- _DIRECTIONS_: The answer should be the records below, word for word, with every image left out.

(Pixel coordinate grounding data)
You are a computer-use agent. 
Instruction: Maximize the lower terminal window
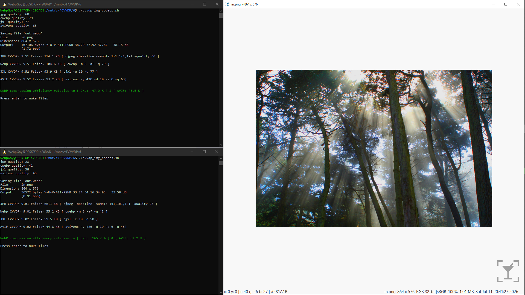pos(204,152)
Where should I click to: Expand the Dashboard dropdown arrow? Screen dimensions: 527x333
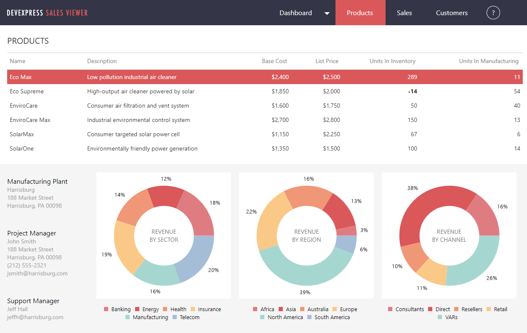point(327,13)
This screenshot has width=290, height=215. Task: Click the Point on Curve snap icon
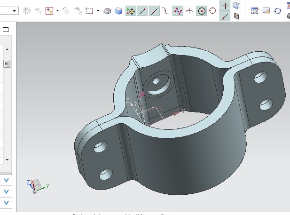(225, 16)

- _OUTPUT_:
You are a computer-use agent. 
Instruction: Maximize the lower terminal window
pos(204,152)
Where should I click to: Expand the Dashboard dropdown arrow? Screen dimensions: 527x333
point(327,13)
This screenshot has width=290, height=215. Task: Click the Point on Curve snap icon
(225, 16)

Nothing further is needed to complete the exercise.